IRS moving to give homosexuals the "married" treatment

Despite the existence of the 1996 federal Defense of Marriage Act, the IRS is moving to treat homosexual couples to some of the same tax benefits of legally married couples under a new ruling that overturns a previous ruling on the same subject during the Bush Administration.  (via WSJ)

The Internal Revenue Service has ruled that same-sex couples must be treated the same as heterosexual couples under a feature of California tax law. Advocates for the change say it is the first time the agency has acknowledged gay couples as a unit for tax purposes.

The change reverses a 2006 IRS ruling and opens a tax benefit to many same-sex couples that wasn't available before. It may affect couples in Nevada and Washington state, as well.

Specifically, the agency said nearly 58,000 couples who are registered as domestic partners in California must combine their income and each report half
of it on their separate tax returns. Same-sex couples account for an
estimated 95% of the state's domestic partnerships; partnership status
is also available to heterosexual couples in which one partner is over
age 62. ...

The IRS ruling has detractors. It doesn't appear to square with the
Defense of Marriage Act, which bars federal agencies from recognizing
same-sex couples,
said David Herzig, an expert in tax law at Valparaiso
University School of Law. That law, he said, means the IRS should not
be recognizing these unions, even if state law directs otherwise. ...
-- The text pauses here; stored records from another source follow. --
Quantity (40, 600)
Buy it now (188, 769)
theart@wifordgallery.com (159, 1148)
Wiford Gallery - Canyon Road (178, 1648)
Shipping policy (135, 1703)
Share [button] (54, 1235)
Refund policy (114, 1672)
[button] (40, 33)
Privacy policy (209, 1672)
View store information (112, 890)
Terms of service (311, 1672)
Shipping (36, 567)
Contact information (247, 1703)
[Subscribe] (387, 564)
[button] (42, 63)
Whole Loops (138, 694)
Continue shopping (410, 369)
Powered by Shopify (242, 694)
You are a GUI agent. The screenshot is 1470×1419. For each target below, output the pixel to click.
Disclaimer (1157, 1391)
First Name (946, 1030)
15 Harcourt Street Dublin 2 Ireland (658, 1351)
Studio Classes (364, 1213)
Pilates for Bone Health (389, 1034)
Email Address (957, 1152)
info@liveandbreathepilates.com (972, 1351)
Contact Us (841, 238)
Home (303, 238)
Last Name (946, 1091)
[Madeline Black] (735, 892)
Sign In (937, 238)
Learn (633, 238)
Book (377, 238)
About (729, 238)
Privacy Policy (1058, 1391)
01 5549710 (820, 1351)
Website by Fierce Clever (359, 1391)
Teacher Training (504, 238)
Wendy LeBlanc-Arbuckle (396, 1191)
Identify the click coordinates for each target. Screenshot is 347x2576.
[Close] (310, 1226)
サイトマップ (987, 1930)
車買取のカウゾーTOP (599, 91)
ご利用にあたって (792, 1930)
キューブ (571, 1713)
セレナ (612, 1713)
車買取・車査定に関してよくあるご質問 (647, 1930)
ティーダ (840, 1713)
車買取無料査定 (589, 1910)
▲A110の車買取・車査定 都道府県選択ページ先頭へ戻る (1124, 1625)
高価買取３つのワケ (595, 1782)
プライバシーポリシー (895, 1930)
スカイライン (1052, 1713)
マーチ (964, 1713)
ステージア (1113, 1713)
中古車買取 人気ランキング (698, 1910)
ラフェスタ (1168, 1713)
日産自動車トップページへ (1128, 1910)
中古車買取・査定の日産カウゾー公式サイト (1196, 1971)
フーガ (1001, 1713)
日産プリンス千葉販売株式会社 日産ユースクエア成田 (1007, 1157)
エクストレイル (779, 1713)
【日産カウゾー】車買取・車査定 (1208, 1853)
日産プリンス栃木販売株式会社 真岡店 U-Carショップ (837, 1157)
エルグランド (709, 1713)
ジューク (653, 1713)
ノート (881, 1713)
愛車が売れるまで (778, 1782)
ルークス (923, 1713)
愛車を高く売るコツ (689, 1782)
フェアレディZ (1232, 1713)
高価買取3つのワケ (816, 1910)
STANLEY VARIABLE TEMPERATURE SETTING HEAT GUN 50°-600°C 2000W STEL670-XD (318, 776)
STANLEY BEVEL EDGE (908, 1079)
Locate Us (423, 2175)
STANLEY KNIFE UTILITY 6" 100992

Of course it comes as no surprise that Obama's Administration would begin to move as far as they can (or even further) with regulations that require no Congressional approval. But this IS the same Administration run by a man who vowed to work to overturn the Defense of Marriage Act.  And you can pretty well guarantee that this ends up in federal court, given that it clearly conflicts with the intent of Congress when it passed the DOMA 14 years ago.

Another point is that it's probably poor political timing for Democrats, in that it brings up the issue of gay marriage again just a few months prior to the mid-term elections...and brings up questions many Democrats would rather not have to go on record on before voters head to the polls.